The attempt of Edwards to reconcile the scheme of necessity with the reality of moral distinctions.
It would not be difficult to see, perhaps, that a necessary holiness, or a necessary sin, is a contradiction in terms, if we would only allow reason to speak for itself, instead of extorting testimony from it by subjecting it to the torture of a false logic. For what proposition can more clearly carry its own evidence along with it, than that whatever is necessary to us, that whatever we cannot possibly avoid, is neither our virtue nor our fault? What can be more unquestionable, than that we can be neither to praise nor to blame, neither justly rewardable nor punishable for anything over whose existence we have no power [pg 115] or control? Yet this question, apparently so plain and simple in itself, has been enveloped in clouds of metaphysical subtilty, and obscured by huge masses of scholastic jargon. If, on this subject, we have wandered in the dim twilight of uncertain speculation, instead of walking in the clear open day, this has been, it seems to us, because we have neglected the wise admonition of Barrow, that logic, however admirable in its place, was not designed as an instrument “to put out the sight of our eyes.”

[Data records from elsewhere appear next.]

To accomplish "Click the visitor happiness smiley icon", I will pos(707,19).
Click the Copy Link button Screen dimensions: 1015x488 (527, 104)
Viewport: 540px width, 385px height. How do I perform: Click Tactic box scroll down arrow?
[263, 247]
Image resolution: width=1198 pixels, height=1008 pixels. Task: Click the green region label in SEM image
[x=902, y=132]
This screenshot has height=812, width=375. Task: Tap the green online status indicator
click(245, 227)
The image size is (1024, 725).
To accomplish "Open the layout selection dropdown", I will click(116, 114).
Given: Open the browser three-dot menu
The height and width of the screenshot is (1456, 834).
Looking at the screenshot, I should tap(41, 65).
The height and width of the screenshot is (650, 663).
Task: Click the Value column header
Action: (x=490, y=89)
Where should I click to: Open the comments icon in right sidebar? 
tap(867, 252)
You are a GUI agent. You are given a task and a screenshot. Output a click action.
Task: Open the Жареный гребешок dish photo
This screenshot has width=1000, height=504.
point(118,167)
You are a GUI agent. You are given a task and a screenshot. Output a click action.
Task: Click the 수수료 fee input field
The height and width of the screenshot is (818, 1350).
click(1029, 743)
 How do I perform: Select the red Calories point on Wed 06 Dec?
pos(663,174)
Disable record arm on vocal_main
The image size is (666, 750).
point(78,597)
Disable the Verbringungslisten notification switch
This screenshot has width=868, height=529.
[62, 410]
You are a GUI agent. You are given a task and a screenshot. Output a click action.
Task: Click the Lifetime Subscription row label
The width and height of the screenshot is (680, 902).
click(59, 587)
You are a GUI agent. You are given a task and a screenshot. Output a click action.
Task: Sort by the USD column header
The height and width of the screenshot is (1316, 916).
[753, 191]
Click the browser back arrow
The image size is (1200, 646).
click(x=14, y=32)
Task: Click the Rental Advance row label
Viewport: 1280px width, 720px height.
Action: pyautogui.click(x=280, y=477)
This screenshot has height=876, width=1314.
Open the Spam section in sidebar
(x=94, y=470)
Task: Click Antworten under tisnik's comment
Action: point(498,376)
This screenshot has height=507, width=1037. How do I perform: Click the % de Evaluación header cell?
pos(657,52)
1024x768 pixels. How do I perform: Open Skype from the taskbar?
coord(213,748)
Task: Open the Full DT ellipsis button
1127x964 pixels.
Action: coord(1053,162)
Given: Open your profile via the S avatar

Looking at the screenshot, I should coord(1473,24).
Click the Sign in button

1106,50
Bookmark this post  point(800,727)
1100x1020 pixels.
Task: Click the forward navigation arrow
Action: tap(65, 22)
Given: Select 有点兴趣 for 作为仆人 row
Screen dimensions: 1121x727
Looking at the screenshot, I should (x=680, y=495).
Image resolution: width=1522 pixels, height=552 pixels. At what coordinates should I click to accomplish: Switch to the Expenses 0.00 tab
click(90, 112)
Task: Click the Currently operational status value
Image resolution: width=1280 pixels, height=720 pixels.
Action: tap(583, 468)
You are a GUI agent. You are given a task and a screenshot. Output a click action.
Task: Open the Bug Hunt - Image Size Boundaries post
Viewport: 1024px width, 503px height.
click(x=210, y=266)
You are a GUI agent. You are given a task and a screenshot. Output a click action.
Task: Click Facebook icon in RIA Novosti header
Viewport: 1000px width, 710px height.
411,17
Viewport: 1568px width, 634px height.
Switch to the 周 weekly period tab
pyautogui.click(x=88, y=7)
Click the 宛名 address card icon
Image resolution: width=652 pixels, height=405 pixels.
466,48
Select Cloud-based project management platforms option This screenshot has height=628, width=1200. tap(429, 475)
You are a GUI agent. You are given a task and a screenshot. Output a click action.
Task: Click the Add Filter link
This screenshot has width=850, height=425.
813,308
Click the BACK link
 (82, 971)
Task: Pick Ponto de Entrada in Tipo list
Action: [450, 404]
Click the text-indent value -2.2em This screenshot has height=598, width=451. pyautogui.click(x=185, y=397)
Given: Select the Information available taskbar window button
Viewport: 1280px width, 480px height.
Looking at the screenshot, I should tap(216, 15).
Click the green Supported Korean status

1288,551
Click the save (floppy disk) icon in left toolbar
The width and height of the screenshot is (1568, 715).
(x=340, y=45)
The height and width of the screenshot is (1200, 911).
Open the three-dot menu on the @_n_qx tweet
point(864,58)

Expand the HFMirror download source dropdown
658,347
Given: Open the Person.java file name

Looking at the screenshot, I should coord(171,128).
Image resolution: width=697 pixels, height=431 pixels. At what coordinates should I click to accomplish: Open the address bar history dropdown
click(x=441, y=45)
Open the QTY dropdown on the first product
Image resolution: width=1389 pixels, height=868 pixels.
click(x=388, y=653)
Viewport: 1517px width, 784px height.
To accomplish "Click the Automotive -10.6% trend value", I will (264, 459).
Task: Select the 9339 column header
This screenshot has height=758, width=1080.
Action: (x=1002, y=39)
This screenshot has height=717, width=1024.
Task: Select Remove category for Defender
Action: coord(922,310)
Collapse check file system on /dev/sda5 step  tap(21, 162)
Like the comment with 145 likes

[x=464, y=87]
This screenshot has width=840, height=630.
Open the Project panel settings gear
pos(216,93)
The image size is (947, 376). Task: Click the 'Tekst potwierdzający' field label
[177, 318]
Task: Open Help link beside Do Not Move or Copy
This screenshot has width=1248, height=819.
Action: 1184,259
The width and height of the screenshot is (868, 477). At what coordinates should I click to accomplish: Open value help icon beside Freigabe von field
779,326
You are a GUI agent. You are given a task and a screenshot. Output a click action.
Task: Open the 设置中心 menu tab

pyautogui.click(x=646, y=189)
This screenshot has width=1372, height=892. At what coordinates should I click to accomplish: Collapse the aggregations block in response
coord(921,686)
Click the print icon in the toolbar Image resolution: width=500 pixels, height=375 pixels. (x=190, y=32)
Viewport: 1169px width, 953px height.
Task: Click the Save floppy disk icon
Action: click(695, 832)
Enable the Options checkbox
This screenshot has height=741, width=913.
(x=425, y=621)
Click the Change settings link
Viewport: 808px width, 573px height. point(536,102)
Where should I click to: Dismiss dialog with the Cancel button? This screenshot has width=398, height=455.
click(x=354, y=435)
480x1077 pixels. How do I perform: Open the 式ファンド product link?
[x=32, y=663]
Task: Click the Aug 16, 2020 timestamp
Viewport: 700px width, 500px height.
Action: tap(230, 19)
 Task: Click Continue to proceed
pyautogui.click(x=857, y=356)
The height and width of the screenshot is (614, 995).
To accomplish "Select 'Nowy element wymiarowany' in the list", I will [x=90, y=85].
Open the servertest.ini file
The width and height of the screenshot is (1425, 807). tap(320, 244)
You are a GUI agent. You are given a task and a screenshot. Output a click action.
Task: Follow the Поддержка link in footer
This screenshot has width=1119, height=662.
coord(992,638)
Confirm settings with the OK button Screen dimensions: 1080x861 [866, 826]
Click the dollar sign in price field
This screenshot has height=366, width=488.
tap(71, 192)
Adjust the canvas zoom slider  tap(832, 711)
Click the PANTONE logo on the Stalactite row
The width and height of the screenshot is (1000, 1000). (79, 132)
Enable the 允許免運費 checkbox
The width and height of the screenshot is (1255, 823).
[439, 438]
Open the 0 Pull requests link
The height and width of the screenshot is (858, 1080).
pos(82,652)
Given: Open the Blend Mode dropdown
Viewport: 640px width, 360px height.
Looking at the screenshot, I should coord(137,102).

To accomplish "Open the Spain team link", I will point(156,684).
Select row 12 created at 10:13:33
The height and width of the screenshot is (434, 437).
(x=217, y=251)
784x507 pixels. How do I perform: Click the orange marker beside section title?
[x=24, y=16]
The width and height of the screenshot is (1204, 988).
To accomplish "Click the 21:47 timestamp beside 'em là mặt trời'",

It shall be our first object, then, to pull down and destroy “the invented quibbles and sophisms” which have so long darkened and confounded the light of reason and conscience in relation to the nature of moral good and evil, to dispel the clouds which have been so industriously thrown around this subject, in order that the bright and shining light of nature may, free and unobstructed, find its way into our minds and hearts.
We say, then, that there never can be virtue or vice in the breast of a moral agent, prior to his own actings and doings. On the contrary, it is insisted by Edwards, that true virtue or holiness was planted in the bosom of the first man by the act of creation. “In a moral agent,” says he, “subject to moral obligations, it is the same thing to be perfectly innocent, as to be perfectly righteous. It must be the same, because there can no more be any medium between sin and righteousness, or between being right and being wrong, in a moral sense, than there can be a medium between straight and crooked in a natural.”[88] This is applied to the first man as he came from the hand of the Creator, and is designed to show that he was created with true holiness or virtue in his heart. According to this doctrine, man was made upright, not merely in the sense that he was free from the least bias to evil, or that he possessed all the powers requisite to moral agency, but in the sense that true virtue or moral goodness was planted in his nature by the act of creation. If this be so, the doctrine of a necessary holiness must be admitted; for surely nothing can be more necessary to us, nothing can take place in which we have less to do, than the act by which we are created.